_Directions for this task_
Only lines containing the string "chevron" belong in the answer; find them in the records and copy them.

_Dataset_
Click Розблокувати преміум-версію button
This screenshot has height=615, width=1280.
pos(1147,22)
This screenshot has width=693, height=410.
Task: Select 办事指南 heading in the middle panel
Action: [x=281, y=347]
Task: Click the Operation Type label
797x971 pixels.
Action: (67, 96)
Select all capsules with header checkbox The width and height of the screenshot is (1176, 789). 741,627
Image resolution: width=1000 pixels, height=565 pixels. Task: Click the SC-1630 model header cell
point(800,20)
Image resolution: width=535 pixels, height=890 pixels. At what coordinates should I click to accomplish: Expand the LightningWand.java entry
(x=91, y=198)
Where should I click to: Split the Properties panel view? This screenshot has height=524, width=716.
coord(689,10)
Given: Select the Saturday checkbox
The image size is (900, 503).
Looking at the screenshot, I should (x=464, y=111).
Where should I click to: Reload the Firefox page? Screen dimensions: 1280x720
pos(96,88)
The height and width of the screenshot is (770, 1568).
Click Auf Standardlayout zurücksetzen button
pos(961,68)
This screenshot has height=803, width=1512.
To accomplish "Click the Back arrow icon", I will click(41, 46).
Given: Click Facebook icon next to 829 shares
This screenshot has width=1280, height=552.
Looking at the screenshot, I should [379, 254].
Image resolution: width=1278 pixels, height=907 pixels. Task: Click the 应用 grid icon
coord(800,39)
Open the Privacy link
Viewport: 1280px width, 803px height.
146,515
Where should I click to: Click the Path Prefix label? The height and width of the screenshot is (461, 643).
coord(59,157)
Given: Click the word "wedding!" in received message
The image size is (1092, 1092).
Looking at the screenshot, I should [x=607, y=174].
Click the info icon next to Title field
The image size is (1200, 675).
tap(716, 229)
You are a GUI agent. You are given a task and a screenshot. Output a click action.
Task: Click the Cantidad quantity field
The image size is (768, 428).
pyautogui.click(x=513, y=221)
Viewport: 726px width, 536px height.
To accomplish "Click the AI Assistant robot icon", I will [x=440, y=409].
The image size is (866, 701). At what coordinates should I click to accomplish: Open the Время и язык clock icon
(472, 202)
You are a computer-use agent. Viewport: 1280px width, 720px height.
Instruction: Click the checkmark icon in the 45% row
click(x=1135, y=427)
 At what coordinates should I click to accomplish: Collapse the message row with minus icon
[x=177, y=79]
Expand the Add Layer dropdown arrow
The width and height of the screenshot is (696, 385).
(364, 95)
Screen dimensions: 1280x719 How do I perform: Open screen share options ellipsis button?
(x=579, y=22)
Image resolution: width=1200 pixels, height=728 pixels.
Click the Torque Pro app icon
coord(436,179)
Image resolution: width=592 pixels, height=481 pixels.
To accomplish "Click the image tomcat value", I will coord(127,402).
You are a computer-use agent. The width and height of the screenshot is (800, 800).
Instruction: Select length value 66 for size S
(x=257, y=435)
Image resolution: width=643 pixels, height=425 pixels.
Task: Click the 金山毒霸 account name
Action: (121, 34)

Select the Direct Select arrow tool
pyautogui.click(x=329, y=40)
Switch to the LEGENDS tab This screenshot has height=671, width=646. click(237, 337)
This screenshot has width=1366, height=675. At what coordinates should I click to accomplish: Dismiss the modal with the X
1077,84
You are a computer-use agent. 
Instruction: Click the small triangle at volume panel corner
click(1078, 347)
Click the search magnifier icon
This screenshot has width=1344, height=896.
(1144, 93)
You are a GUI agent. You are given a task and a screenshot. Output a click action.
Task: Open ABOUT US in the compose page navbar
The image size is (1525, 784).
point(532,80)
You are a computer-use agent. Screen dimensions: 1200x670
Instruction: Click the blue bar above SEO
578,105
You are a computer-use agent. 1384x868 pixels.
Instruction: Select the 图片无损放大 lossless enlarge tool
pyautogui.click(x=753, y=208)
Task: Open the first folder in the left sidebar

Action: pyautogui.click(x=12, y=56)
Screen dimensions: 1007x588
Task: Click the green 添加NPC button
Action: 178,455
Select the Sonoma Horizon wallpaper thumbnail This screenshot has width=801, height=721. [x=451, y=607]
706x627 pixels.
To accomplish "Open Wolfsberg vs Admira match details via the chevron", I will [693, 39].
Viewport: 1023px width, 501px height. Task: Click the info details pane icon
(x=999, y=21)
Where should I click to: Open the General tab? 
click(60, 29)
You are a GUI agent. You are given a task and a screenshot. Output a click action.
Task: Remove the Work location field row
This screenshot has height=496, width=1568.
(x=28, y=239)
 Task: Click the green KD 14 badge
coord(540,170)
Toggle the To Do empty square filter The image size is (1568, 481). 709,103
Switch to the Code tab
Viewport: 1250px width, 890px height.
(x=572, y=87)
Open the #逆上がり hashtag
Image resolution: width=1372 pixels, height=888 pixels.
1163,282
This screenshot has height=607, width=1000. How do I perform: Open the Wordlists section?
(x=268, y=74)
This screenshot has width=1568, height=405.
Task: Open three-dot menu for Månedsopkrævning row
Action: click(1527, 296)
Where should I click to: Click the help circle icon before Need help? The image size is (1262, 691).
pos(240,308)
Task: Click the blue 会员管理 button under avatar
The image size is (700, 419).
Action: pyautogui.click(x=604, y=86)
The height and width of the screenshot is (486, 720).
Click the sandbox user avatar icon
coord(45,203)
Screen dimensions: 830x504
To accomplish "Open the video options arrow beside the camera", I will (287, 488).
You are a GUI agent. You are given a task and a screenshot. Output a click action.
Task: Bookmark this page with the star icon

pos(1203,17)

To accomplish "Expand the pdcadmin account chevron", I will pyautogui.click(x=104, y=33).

_Exercise result_
To accomplish "Open Wolfsberg vs Admira match details via the chevron", I will [693, 39].
To accomplish "Expand the pdcadmin account chevron", I will pyautogui.click(x=104, y=33).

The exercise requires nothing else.